• TUGAS:
Tuliskan lanjutan tulisan tentang kenangan masa kecil bersama ibu, mulai setelah kalimat terakhir yang ditampilkan.

• KUTIPAN TEKS:
______
Jumat, 23 September 2011

Izinkan Aku Menciummu, Ibu

Sewaktu masih kecil, aku sering merasa dijadikan pembantu olehnya.
Ia selalu
menyuruhku mengerjakan tugas-tugas seperti menyapu lantai dan mengepelnya setiap
pagi dan sore.
Setiap hari, aku 'dipaksa' membantunya memasak di pagi buta
sebelum ayah dan adik-adikku bangun.
Bahkan sepulang sekolah, ia tak
mengizinkanku bermain sebelum semua pekerjaan rumah dibereskan.
Sehabis makan,
aku pun harus mencucinya sendiri juga piring bekas masak dan makan yang lain.
Tidak jarang aku merasa kesal dengan semua beban yang diberikannya hingga setiap
kali mengerjakannya aku selalu bersungut-sungut.
Kini, setelah dewasa aku mengerti kenapa dulu ia melakukan itu semua. Karena aku
juga akan menjadi seorang istri dari suamiku, ibu dari anak-anakku yang tidak
akan pernah lepas dari semua pekerjaan masa kecilku dulu.
______
[Catatan lokasi kata dan elemen]
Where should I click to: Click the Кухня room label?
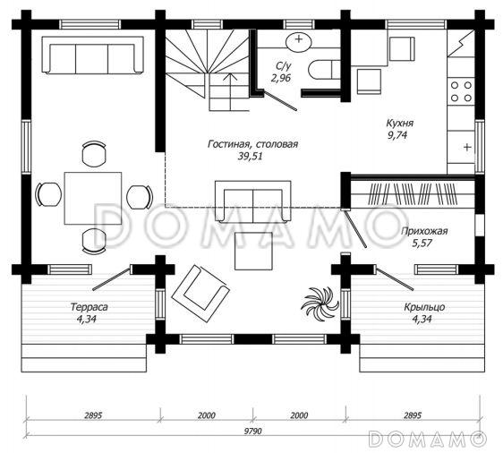400,124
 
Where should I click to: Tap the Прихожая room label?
424,231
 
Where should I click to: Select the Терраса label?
89,307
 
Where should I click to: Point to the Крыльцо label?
424,307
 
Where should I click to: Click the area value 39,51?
250,157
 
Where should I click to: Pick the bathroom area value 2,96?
281,78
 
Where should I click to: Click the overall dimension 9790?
253,431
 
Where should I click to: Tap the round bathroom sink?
299,41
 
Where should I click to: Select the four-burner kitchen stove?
461,90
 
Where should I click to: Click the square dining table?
93,198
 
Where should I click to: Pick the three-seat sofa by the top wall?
92,55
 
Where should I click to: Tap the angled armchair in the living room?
200,287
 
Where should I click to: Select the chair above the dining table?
94,153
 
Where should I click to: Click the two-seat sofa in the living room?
252,201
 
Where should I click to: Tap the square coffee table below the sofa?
253,251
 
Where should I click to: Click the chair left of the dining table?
48,194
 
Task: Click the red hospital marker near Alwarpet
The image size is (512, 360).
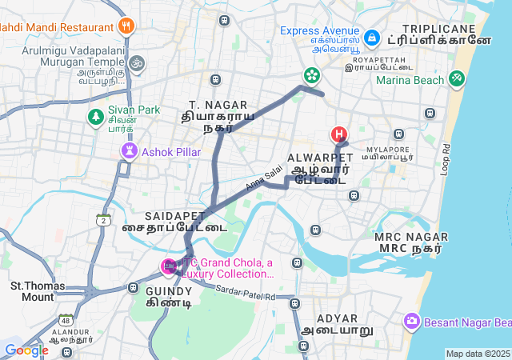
______
• HASIL LATIHAN:
Terima kasih ibu,
karena engkau aku menjadi istri yang baik dari suamiku dan ibu yang dibanggakan
oleh anak-anakku.
Saat pertama kali aku masuk sekolah di Taman Kanak-Kanak, ia yang mengantarku
hingga masuk ke dalam kelas.
Dengan sabar pula ia menunggu.
Sesekali kulihat dari
jendela kelas, ia masih duduk di seberang sana.
Aku tak peduli dengan setumpuk
pekerjaannya di rumah, dengan rasa kantuk yang menderanya, atau terik, atau
hujan.
Juga rasa jenuh dan bosannya menunggu.
Yang penting aku senang ia
menungguiku sampai bel berbunyi.
Kini, setelah aku besar, aku malah sering meninggalkannya, bermain bersama
teman-teman, bepergian.
Tak pernah aku menungguinya ketika ia sakit, ketika ia
membutuhkan pertolonganku disaat tubuhnya melemah.
Saat aku menjadi orang
dewasa, aku meninggalkannya karena tuntutan rumah tangga.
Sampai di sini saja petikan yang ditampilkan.